## Task requirements
(a) In the long COVID immune profiling text, how many individuals were enrolled in the cross-sectional study?
(b) Carry on writing the long COVID immune profiling text, starting right after its final sentence.

## Source text
# # #
SARS-CoV-2 と COVID-19 に関する備忘録 Vol.6――岩崎明子・イェール大教授の実績、コロナウイルスは心臓の動脈である冠動脈に直接感染できる…etc.

SARS-CoV-2 と COVID-19 に関するメモ・備忘録


Distinguishing features of long COVID identified through immune profiling【nature 2023年9月25日】


Post-acute infection syndromes may develop after acute viral disease. Infection with SARS-CoV-2 can result in the development of a post-acute infection syndrome known as long COVID. Individuals with long COVID frequently report unremitting fatigue, post-exertional malaise, and a variety of cognitive and autonomic dysfunctions. However, the biological processes that are associated with the development and persistence of these symptoms are unclear. Here 275 individuals with or without long COVID were enrolled in a cross-sectional study that included multidimensional immune phenotyping and unbiased machine learning methods to identify biological features associated with long COVID. Marked differences were noted in circulating myeloid and lymphocyte populations relative to the matched controls, as well as evidence of exaggerated humoral responses directed against SARS-CoV-2 among participants with long COVID. Furthermore, higher antibody responses directed against non-SARS-CoV-2 viral pathogens were observed among individuals with long COVID, particularly Epstein–Barr virus. Levels of soluble immune mediators and hormones varied among groups, with cortisol levels being lower among participants with long COVID. Integration of immune phenotyping data into unbiased machine learning models identified the key features that are most strongly associated with long COVID status. Collectively, these findings may help to guide future studies into the pathobiology of long COVID and help with developing relevant biomarkers.


Recovery from acute viral infections is heterogeneous and chronic symptoms may linger for months to years in some individuals. Moreover, persistent sequelae may develop after acute infection by a number of viruses from a diverse range of viral families. Post-acute infection syndromes (PAIS) following microbial infections have also been described for over a century. Yet despite their ubiquity, the basic biology underlying PAIS development, even for extensively studied PAIS such as myalgic encephalomyelitis/chronic fatigue syndrome, remains unclear.

SARS-CoV-2 is a Betacoronavirus that is responsible for almost 7 million deaths worldwide13. Infection causes COVID-19, which can manifest as a severe respiratory disease marked by extensive immunological and multiorgan system dysfunction. Recovery from COVID-19 is often complete; however, individuals (even those with initially mild disease courses) may have increased risks for adverse clinical events and abnormal clinical findings.
# # #
(Saved entries)
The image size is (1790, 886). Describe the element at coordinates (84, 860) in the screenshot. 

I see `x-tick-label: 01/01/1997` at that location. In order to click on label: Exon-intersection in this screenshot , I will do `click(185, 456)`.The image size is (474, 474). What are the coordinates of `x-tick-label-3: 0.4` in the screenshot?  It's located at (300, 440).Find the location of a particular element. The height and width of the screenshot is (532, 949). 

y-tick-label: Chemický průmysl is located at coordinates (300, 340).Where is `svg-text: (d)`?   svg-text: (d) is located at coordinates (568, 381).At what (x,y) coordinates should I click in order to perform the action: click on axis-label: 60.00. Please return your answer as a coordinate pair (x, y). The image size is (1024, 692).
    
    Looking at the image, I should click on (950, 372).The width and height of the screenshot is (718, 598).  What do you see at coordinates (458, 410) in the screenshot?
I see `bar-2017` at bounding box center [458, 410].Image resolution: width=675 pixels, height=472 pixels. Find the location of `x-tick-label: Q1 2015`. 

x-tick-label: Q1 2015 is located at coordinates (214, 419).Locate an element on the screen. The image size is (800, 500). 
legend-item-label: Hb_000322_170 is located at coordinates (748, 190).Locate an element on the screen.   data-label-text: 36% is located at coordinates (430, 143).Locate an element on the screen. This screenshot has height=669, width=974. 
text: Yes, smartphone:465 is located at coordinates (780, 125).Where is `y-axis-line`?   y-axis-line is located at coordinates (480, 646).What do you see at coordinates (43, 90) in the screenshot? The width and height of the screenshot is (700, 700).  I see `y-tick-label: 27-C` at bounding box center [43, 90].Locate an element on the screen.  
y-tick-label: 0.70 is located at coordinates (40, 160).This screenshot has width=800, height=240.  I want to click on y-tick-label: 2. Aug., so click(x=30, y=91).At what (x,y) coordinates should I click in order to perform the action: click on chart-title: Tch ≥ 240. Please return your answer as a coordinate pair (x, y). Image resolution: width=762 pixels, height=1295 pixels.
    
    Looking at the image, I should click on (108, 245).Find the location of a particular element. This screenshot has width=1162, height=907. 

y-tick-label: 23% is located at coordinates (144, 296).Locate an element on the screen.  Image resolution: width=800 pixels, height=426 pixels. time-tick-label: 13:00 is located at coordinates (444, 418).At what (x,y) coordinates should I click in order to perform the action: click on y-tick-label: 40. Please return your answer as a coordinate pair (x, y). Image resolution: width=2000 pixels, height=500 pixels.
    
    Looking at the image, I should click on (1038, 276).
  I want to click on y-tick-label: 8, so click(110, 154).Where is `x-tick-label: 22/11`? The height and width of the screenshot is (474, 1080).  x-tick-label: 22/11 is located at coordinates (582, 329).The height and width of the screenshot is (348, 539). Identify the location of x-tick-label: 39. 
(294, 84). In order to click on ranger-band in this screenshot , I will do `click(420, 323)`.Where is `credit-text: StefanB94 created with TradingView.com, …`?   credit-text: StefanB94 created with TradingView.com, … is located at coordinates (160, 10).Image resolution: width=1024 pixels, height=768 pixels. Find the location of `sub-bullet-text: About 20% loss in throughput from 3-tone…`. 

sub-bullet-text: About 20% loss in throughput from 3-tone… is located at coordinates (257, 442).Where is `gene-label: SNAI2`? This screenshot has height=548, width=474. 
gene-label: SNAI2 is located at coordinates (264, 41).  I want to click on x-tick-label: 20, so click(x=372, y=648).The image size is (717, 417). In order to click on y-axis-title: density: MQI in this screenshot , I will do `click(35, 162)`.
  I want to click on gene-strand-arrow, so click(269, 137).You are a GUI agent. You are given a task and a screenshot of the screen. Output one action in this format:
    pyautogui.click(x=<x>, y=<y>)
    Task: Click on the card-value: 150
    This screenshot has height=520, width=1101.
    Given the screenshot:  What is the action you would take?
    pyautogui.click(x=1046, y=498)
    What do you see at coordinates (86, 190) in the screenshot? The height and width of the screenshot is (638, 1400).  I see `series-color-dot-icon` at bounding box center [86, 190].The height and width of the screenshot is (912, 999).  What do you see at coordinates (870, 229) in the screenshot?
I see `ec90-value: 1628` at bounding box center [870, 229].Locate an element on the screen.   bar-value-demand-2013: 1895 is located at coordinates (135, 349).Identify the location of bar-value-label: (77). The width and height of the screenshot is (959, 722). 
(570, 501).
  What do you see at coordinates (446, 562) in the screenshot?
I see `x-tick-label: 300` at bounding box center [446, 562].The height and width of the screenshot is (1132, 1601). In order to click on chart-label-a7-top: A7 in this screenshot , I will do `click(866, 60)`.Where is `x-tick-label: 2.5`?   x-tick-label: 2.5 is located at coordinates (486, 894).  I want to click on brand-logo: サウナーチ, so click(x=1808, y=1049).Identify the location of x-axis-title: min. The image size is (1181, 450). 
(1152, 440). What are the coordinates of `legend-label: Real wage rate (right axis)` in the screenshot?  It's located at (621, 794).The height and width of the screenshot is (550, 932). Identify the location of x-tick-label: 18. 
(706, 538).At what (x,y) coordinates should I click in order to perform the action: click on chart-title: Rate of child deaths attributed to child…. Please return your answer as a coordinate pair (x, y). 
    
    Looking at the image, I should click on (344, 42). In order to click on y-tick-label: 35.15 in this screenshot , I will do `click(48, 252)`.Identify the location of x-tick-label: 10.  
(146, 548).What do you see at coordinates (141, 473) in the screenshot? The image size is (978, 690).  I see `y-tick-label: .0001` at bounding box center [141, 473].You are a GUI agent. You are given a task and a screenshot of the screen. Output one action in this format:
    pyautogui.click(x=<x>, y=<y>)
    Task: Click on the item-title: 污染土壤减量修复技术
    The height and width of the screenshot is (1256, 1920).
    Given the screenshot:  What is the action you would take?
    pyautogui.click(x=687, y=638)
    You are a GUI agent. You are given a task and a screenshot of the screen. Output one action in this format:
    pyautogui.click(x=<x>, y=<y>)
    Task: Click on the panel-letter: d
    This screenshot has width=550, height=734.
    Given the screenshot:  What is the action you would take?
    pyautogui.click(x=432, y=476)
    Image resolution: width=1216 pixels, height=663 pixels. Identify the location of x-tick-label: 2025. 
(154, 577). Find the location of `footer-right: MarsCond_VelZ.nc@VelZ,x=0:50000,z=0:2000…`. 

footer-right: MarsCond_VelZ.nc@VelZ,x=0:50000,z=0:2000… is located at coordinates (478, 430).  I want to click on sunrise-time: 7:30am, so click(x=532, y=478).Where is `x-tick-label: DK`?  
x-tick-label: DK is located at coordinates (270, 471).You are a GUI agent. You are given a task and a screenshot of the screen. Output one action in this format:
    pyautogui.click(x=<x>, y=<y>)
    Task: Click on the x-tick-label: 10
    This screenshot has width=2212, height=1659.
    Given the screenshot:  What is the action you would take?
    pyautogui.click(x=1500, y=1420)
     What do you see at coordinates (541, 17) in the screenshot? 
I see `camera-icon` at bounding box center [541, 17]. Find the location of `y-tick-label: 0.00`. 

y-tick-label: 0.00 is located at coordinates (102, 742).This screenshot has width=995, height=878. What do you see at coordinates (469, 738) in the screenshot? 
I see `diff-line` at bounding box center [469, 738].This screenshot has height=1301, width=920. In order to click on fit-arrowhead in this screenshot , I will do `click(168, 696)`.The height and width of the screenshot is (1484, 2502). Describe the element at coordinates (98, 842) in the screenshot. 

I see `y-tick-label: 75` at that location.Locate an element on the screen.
# # #
## Answers in order
(a) 275 individuals with or without long COVID were enrolled.

(b)
In addition to developing isolated dysfunctions, some patients recovering from COVID-19 may develop a group of new onset or aggravated sequelae known as long COVID (LC). Clinically, LC presents as a constellation of debilitating symptoms including unremitting fatigue, post-exertional malaise, cognitive impairment and autonomic dysfunction, alongside other less common manifestations. These persistent sequelae markedly impair physical and cognitive function and reduce quality of life. Estimates of LC prevalence vary substantially, but prospective studies suggest that about one in eight individuals with COVID-19 experience persistent somatic symptoms that are attributable to past SARS-CoV-2 infection. Although the underlying pathogenesis of LC remains unclear, current hypotheses include the persistence of virus or viral remnants in tissues; development or aggravation of autoimmunity; microbial dysbiosis; reactivation of non-SARS-CoV-2 latent viral infections; and tissue damage caused by chronic inflammation.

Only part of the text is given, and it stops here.